Gegen Ende Januar 1890 sank die Zahl der Einweisungen in das Eichstätter Krankenhaus. Am 15. Januar lagen 52 Erkrankte in der Anstalt im Haus des Spethschen Domherrnhofs im Osten der Stadt, am 21. Januar 25 und am 31. Januar noch vier. Diese konnten anderntags nach Hause gehen. Ebenso galt die Influenza beim Jägerbataillon, das in der Hofgarten-Kaserne (Sommerresidenz) untergebracht war, als erloschen. Und am 9. Februar 1890 gab der Militärmusikzug schon wieder auf dem Residenzplatz eine Parademusik. Unter anderem stand die „Veilchenpolka“ auf dem Programm.

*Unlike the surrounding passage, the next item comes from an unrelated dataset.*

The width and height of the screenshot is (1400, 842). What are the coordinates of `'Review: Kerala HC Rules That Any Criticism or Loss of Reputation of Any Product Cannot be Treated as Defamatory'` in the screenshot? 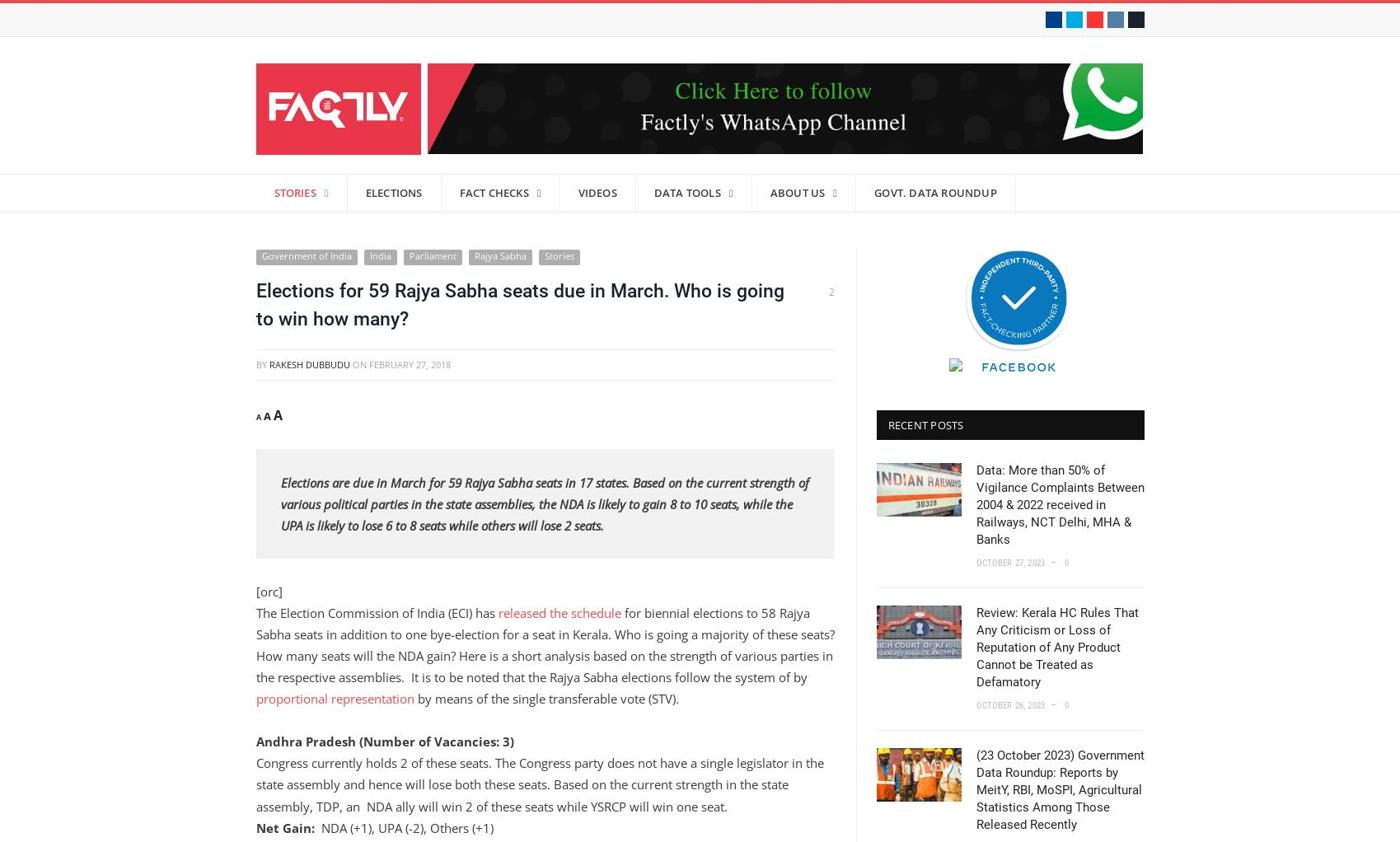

Von Todesfällen durch die Grippe ist in der Heimatzeitung keine Nachricht zu finden. Eine Nachschau in den Büchern der Stadt Eichstätt im Standesamt (Haus Bummerlbräu in der Pfahlstraße) ergab keine auffallend erhöhte Sterblichkeit in den betroffenen Monaten: Von Oktober bis Dezember 1889 waren 59 Einwohner gestorben, in den drei Quartalen von Januar bis September 1890 jeweils exakt 67 Kinder, Frauen und Männer und im letzten Vierteljahr 1890 dann 58 Personen – wie im Jahr zuvor.